# i cant get warrock to play on vista[MOVED FROM WINDOWS]



## twodoggzcaged (Jun 8, 2007)

ive updated all drivers and ive set the compatibility to win xp/sp2 and it still does not work. All it does is after the second boot is say warrock.exe has stopped working because of an unknown error and im on 32 bit


----------



## 1 g0t 0wn3d (Jan 31, 2007)

*Re: i cant get warrock to play on vista*

Warrock does work on vista ( i have it ) have you tried installing it again?


----------



## twodoggzcaged (Jun 8, 2007)

*Re: i cant get warrock to play on vista*

no i havent did u have to do anything special at all


----------



## twodoggzcaged (Jun 8, 2007)

*Re: i cant get warrock to play on vista*

i notice u have vista basic 32 bit how do u get to basic 32 bit


----------



## twodoggzcaged (Jun 8, 2007)

*Re: i cant get warrock to play on vista*

one message i do get is windows tells me it has swithched to vista basic because the program im tryin to run(warrock) does not work with my color scheme or somethin like that


----------



## twodoggzcaged (Jun 8, 2007)

*Re: i cant get warrock to play on vista*

but it still does nothing after accepting that


----------



## 1 g0t 0wn3d (Jan 31, 2007)

*Re: i cant get warrock to play on vista*

Well that message happends to me but i turned it off, and no it just worked, try installing it after uninstalling it since it is a online game you wont lose any progress.


----------



## twodoggzcaged (Jun 8, 2007)

*Re: i cant get warrock to play on vista*

what do u mean u turned it off and thanx ill try that


----------



## twodoggzcaged (Jun 8, 2007)

*Re: i cant get warrock to play on vista*

well i uninstalled and installed and its doing the same thing can u think of anything else


----------



## 1 g0t 0wn3d (Jan 31, 2007)

*Re: i cant get warrock to play on vista*

No, but you should w8 for other on the forum.


----------



## olan305 (Jun 12, 2007)

*Re: i cant get warrock to play on vista*

hey mines just sais a bunch of errors look in this site mines th eone with th epicture so u can see wut mines said 


http://forum.warrock.net/index.php?showtopic=60321&st=0


----------



## croat4life23 (Feb 26, 2008)

*Re: i cant get warrock to play on vista*



twodoggzcaged said:


> one message i do get is windows tells me it has swithched to vista basic because the program im tryin to run(warrock) does not work with my color scheme or somethin like that


i have a problem where i log in then my guy and all the butons like play and maps change it to colors like mized and i cant see whats goes on it like whe in movies they make games it all colors:4-dontkno


----------



## turi (Feb 26, 2008)

*Re: i cant get warrock to play on vista*

restart your com and sxit your firewall and then try it


----------



## redsox925 (Apr 13, 2008)

*Re: i cant get warrock to play on vista*

hey i can run it on vista but i have one question i talk on ventrilo and when i try to talk while playing it does not let me can anyone plz help me ty


----------



## Rodpwnz (Jun 7, 2008)
···
TO-DO ITEM A - Rewrite the listing as a numbered list, leaving out blank lines. Begin at the first line of the listing and stop after the line that contains "legend-label: Datos experimentales".

Collected data entries:
···
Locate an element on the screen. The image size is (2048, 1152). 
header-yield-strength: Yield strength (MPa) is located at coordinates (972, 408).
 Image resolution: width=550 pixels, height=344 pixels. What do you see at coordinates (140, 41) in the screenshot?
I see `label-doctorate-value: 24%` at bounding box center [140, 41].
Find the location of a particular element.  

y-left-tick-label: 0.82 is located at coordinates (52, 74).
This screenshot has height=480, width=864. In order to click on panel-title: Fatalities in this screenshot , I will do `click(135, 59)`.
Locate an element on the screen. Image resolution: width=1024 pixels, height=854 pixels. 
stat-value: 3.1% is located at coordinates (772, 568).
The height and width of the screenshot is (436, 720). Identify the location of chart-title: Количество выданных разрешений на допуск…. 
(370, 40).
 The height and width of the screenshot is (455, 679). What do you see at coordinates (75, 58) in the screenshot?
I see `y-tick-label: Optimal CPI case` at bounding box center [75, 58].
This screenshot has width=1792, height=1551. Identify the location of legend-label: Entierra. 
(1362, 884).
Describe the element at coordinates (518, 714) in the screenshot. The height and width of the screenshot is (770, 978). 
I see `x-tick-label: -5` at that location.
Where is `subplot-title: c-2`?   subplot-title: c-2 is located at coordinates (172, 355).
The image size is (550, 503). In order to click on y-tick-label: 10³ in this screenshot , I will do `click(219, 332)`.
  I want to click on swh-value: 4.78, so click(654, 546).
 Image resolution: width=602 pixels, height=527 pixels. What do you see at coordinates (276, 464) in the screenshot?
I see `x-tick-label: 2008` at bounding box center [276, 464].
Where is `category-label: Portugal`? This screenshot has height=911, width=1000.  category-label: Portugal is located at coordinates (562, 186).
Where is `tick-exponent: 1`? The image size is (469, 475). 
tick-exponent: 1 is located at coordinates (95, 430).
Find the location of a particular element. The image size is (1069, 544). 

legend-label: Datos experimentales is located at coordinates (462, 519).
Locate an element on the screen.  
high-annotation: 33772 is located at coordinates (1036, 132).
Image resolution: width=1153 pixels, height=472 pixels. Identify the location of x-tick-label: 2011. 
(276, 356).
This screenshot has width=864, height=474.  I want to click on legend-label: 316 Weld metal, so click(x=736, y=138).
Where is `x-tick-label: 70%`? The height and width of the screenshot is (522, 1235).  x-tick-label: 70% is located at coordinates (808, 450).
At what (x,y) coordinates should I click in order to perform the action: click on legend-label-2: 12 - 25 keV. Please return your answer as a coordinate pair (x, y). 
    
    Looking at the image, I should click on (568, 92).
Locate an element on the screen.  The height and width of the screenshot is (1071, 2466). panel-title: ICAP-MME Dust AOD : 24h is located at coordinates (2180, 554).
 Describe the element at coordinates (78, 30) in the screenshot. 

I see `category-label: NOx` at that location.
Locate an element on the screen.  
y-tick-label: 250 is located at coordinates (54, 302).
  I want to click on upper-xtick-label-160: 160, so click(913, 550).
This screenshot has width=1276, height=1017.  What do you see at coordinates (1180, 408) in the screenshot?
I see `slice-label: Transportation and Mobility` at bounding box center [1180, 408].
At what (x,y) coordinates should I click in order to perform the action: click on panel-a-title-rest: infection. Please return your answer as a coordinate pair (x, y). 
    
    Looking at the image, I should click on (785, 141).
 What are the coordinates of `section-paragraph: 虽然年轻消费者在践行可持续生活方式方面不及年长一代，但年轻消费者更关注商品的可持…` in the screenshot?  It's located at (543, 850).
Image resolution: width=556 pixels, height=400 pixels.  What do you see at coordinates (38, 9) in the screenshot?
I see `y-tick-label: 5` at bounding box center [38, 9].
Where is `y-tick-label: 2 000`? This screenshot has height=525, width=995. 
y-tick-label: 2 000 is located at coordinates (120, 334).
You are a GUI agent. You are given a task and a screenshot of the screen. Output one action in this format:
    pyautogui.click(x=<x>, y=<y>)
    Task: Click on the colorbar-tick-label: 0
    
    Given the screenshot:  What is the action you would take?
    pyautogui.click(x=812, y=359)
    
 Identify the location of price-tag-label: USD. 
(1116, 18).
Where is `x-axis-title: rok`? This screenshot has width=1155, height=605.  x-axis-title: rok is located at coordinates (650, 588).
···
TO-DO ITEM B - In the forum thread about running Warrock on Vista, what does the game say after the second boot?

YOUR RESPONSE A -
1. Locate an element on the screen. The image size is (2048, 1152). 
2. header-yield-strength: Yield strength (MPa) is located at coordinates (972, 408).
3.  Image resolution: width=550 pixels, height=344 pixels. What do you see at coordinates (140, 41) in the screenshot?
4. I see `label-doctorate-value: 24%` at bounding box center [140, 41].
5. Find the location of a particular element.  
6. y-left-tick-label: 0.82 is located at coordinates (52, 74).
7. This screenshot has height=480, width=864. In order to click on panel-title: Fatalities in this screenshot , I will do `click(135, 59)`.
8. Locate an element on the screen. Image resolution: width=1024 pixels, height=854 pixels. 
9. stat-value: 3.1% is located at coordinates (772, 568).
10. The height and width of the screenshot is (436, 720). Identify the location of chart-title: Количество выданных разрешений на допуск…. 
11. (370, 40).
12.  The height and width of the screenshot is (455, 679). What do you see at coordinates (75, 58) in the screenshot?
13. I see `y-tick-label: Optimal CPI case` at bounding box center [75, 58].
14. This screenshot has width=1792, height=1551. Identify the location of legend-label: Entierra. 
15. (1362, 884).
16. Describe the element at coordinates (518, 714) in the screenshot. The height and width of the screenshot is (770, 978). 
17. I see `x-tick-label: -5` at that location.
18. Where is `subplot-title: c-2`?   subplot-title: c-2 is located at coordinates (172, 355).
19. The image size is (550, 503). In order to click on y-tick-label: 10³ in this screenshot , I will do `click(219, 332)`.
20.   I want to click on swh-value: 4.78, so click(654, 546).
21.  Image resolution: width=602 pixels, height=527 pixels. What do you see at coordinates (276, 464) in the screenshot?
22. I see `x-tick-label: 2008` at bounding box center [276, 464].
23. Where is `category-label: Portugal`? This screenshot has height=911, width=1000.  category-label: Portugal is located at coordinates (562, 186).
24. Where is `tick-exponent: 1`? The image size is (469, 475). 
25. tick-exponent: 1 is located at coordinates (95, 430).
26. Find the location of a particular element. The image size is (1069, 544). 
27. legend-label: Datos experimentales is located at coordinates (462, 519).

YOUR RESPONSE B - It says warrock.exe has stopped working because of an unknown error.